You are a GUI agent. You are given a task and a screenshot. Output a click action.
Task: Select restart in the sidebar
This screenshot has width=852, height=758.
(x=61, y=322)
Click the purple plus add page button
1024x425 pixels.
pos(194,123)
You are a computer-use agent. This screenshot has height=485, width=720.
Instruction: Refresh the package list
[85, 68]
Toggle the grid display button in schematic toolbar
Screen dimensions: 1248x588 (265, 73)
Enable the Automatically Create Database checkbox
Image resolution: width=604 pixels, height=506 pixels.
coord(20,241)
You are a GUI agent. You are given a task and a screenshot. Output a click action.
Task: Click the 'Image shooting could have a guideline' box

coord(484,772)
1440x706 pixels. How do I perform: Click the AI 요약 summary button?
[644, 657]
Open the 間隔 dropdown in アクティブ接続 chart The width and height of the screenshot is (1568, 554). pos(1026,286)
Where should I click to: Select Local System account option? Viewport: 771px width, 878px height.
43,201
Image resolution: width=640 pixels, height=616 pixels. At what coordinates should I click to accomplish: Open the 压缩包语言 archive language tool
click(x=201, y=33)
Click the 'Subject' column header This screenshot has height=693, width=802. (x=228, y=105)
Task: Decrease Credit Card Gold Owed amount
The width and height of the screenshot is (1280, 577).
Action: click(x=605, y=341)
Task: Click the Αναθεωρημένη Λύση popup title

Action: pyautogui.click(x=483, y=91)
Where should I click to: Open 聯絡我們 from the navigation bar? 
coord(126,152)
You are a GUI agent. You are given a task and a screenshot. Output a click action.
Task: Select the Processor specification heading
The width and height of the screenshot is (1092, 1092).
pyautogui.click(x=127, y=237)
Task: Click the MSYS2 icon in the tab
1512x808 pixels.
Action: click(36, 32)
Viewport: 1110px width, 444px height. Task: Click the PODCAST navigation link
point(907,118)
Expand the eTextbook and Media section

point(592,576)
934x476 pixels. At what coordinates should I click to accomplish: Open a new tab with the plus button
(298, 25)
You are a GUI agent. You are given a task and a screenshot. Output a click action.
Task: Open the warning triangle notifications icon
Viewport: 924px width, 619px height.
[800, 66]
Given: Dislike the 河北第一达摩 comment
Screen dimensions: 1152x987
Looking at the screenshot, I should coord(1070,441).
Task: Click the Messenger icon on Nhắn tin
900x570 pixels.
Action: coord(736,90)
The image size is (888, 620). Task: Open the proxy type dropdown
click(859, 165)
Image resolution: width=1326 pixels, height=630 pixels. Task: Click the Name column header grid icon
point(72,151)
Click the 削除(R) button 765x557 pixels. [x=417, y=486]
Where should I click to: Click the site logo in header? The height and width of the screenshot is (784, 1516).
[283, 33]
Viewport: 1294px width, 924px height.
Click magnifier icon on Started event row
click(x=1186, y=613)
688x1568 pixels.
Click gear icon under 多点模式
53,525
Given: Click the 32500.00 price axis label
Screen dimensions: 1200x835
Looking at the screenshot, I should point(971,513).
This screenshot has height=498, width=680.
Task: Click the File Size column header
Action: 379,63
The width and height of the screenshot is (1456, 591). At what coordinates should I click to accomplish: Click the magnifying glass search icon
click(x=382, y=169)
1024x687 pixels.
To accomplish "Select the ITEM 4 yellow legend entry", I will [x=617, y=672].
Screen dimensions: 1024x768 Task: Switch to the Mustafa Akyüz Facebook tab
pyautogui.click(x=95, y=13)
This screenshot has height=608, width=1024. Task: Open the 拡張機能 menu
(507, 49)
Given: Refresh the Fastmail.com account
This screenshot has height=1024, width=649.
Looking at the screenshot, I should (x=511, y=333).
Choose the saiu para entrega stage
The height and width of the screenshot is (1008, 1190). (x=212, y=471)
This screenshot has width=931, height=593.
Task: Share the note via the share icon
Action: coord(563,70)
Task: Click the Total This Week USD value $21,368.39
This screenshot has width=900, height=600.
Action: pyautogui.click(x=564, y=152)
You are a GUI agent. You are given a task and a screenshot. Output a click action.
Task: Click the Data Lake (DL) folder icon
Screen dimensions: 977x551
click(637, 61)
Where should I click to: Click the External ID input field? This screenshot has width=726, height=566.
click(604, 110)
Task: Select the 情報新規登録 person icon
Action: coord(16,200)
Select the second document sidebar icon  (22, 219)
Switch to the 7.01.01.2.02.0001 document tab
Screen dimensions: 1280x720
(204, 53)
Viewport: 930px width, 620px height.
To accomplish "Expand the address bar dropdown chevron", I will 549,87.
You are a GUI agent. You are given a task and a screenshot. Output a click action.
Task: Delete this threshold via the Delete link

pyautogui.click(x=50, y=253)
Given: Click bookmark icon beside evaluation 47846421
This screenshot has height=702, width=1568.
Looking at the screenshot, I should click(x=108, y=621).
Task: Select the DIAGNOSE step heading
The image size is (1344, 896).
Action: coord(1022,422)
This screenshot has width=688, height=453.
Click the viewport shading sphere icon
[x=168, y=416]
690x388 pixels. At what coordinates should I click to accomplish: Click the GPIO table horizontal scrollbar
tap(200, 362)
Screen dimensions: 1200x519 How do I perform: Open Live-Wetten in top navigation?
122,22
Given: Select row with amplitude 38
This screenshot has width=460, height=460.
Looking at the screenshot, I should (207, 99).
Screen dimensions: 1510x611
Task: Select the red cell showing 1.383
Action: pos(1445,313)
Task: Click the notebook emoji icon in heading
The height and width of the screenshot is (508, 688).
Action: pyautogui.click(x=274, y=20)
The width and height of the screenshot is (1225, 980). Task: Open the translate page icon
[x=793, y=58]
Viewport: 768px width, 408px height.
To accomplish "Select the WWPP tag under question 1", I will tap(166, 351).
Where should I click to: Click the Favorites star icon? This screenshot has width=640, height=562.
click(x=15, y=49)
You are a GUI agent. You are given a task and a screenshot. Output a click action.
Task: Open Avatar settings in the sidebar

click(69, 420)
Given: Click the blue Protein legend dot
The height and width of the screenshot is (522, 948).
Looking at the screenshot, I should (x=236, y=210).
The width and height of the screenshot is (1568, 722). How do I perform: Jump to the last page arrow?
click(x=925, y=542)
==================================================
**Exercise aim:** How many lines in the records hold the string "document"? Answer with only that number.

**Problem solution:** 2